These 'Expressive Avatar' Deepfakes From a Billion-Dollar AI Startup Look Scary Real — Here's Who's Already Using the Technology Is that a real person or an AI clone? New technology makes it nearly impossible to tell.
By Sherin Shibu
Key Takeaways
- Billion-dollar AI startup Synthesia unveiled Expressive Avatars on Thursday.
- Expressive Avatars are the world's first AI digital clones capable of producing human facial expressions from a written prompt.
- Synthesia markets the technology as a way to revamp trainings and presentations.
Is a human speaking behind the camera or an AI clone? A startling innovation from a unicorn startup backed by Nvidia makes it almost impossible to tell the difference.
AI startup Synthesia, which achieved unicorn, billion-dollar-valuation status last year, released new technology on Thursday called Expressive Avatars; the world's first AI digital clones capable of producing human facial expressions and the right tone of voice from written prompts.
The technology starts with an AI avatar, which can be customized to reflect real faces.
Photo Credit: Synthesia
The AI makes a digital copy of a person based on footage recorded through their webcam or at a certified studio. It can also clone the person's voice to infuse into their digital likeness.
Those wary about creating an AI avatar that takes on their face and voice can opt instead for one of the more than 160 preloaded AI avatars that Synthesia has in its database.
Related: 'This Is a Serious Problem': Mr. Beast Slams AI Deepfakes
Once a user creates or selects an AI avatar, they just have to do one more thing: Write what they want their digital selves to say.
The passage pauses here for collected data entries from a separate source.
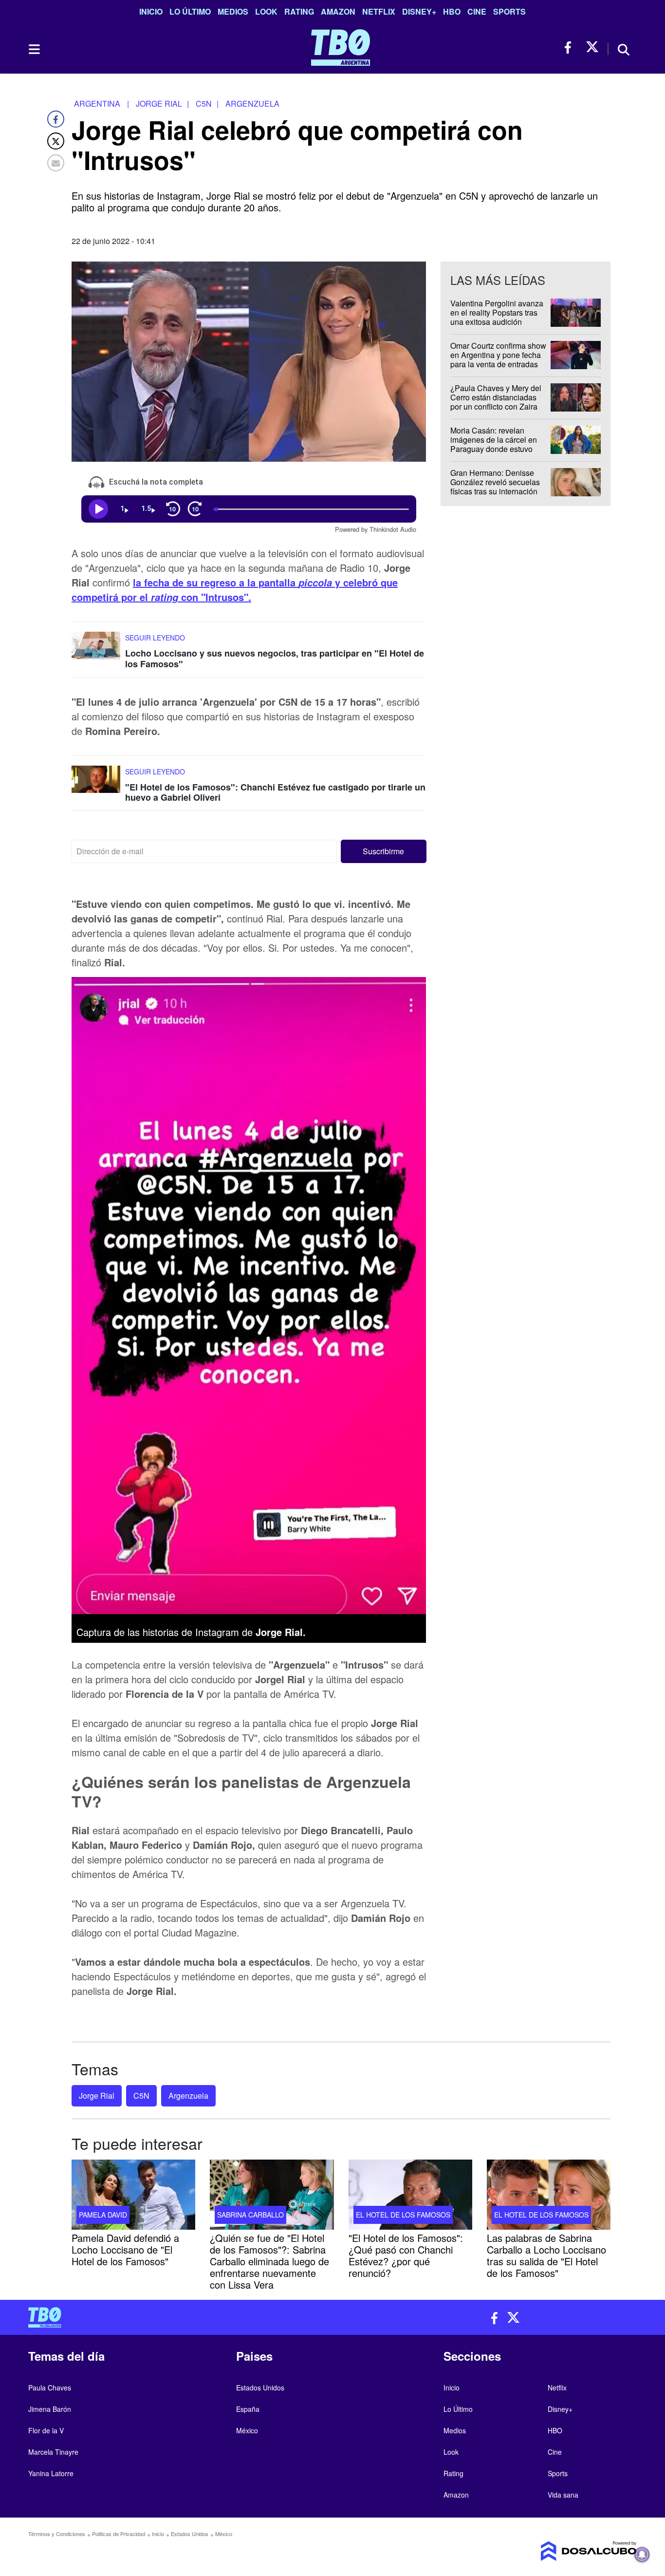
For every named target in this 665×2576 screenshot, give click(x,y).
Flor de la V (46, 2430)
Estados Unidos (260, 2387)
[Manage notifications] (642, 2554)
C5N (141, 2095)
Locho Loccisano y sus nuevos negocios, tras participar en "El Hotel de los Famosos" (274, 658)
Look (266, 11)
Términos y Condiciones (56, 2534)
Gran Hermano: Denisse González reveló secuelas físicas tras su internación (495, 482)
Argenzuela (188, 2095)
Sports (509, 11)
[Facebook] (55, 119)
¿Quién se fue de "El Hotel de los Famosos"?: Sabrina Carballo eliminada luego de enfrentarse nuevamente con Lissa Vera (269, 2260)
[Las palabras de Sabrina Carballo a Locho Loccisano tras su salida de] (548, 2195)
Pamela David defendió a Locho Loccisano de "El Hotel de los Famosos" (125, 2249)
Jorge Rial (96, 2095)
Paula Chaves (49, 2387)
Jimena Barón (49, 2409)
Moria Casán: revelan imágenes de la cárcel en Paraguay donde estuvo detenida (493, 444)
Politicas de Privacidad (118, 2534)
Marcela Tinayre (53, 2452)
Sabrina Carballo (250, 2214)
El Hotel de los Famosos (403, 2214)
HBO (452, 11)
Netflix (378, 11)
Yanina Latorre (51, 2473)
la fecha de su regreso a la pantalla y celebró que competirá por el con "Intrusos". (235, 589)
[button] (384, 851)
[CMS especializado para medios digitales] (566, 2551)
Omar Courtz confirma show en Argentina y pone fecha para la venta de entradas (498, 355)
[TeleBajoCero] (176, 2317)
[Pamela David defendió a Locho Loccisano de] (133, 2195)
In a demo seen by CNBC, a user wrote "I am happy. I am sad. I am frustrated." and had the AI-generated digital clone read the text. The avatar conveyed facial expressions and tone associated with happiness when speaking the text prompt "I am happy" and changed its inflection appropriately when saying "I am frustrated." The tone matched the words.
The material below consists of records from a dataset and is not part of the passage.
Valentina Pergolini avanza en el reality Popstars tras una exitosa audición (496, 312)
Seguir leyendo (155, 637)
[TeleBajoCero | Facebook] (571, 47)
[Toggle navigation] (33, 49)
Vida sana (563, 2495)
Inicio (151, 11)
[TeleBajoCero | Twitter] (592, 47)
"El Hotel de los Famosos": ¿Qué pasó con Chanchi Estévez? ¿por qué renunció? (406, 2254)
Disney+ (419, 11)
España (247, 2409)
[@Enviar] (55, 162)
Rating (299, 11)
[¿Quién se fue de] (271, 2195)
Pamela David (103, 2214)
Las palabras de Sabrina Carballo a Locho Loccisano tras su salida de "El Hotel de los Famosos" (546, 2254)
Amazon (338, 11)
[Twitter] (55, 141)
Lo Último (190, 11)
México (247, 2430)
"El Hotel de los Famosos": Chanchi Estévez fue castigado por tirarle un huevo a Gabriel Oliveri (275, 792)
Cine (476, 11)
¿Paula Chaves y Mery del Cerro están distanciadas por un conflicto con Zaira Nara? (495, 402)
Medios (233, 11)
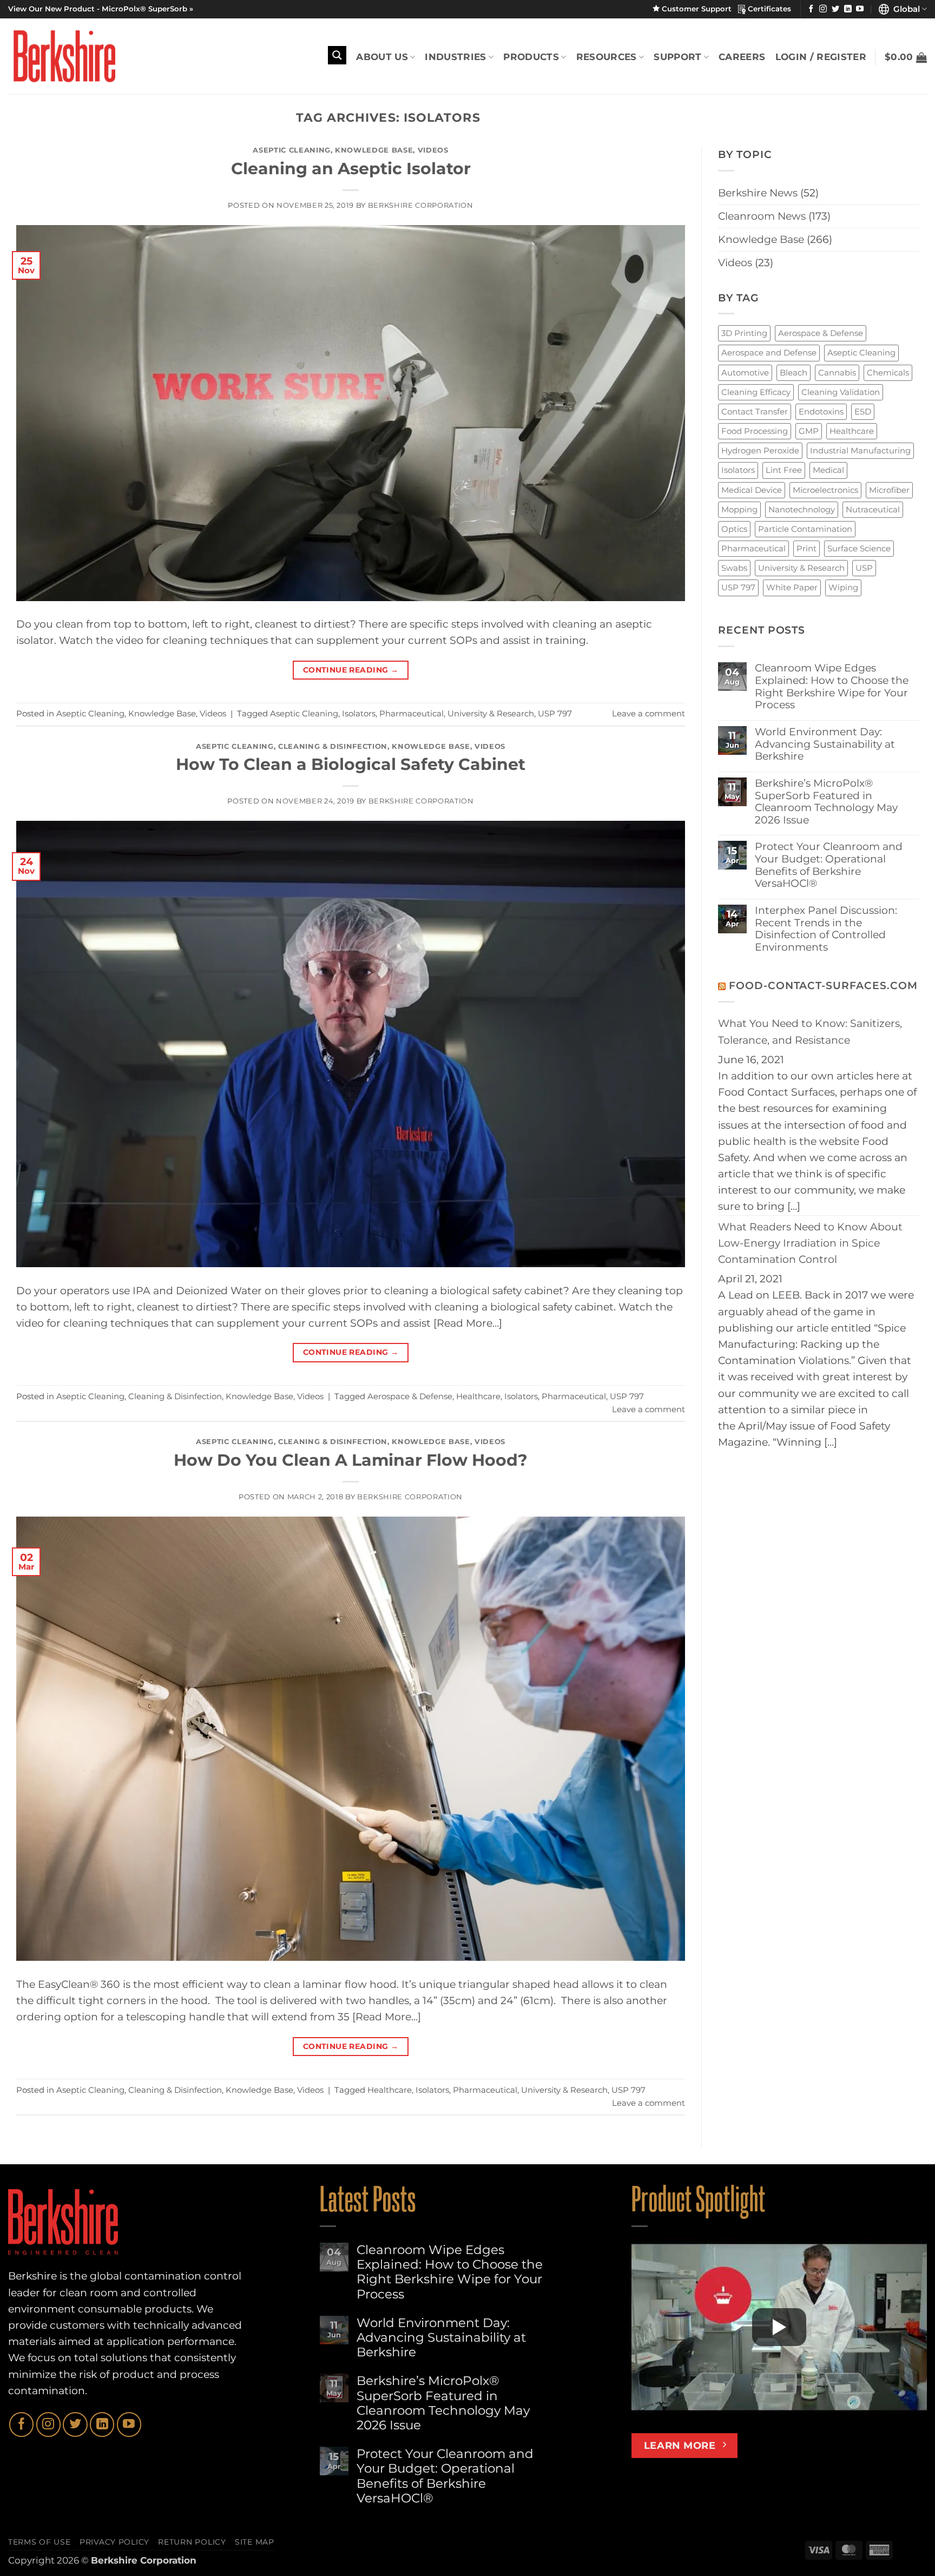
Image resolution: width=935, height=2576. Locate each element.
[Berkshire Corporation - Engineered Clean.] (61, 56)
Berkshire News (758, 193)
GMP (809, 431)
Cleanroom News (762, 216)
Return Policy (192, 2542)
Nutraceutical (873, 509)
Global (904, 9)
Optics (734, 529)
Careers (742, 56)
With an AI clone and a written prompt, a free user can generate 36 minutes of personalized videos in more than 120 languages every year. Paid plans go up to $67 per month for up to 360 minutes of video per year or unlimited minutes of video for businesses that opt for an enterprise plan.
Synthesia is a startup that major companies are using behind the scenes. Zoom, Xerox, Microsoft, and Reuters are all internally using Synthesia's programs. Synthesia CEO Victor Riparbelli told the MIT Technology Review that 56% of the Fortune 100 were using the technology.
Synthesia markets the technology as a way to create expressive digital avatars for corporate training and presentations. For example, Zoom designers created sales training videos in Synthesia in 90% less time than it took human beings to create the videos.
Related: JPMorgan Says Its AI Cash Flow Software Cut Human Work By Almost 90%
"Zoom's subject matter experts no longer need to record themselves, freeing up 15-20 hours each month to work on their actual job," the Synthesia website reads.
Still, the ability to create scary-good deepfakes, or AI that clones and manipulates voices, likenesses, or other aspects of a human being without their permission, can lead to misuse.
Last month, Tennessee became the first US state to pass legislation protecting music industry professionals from deepfakes.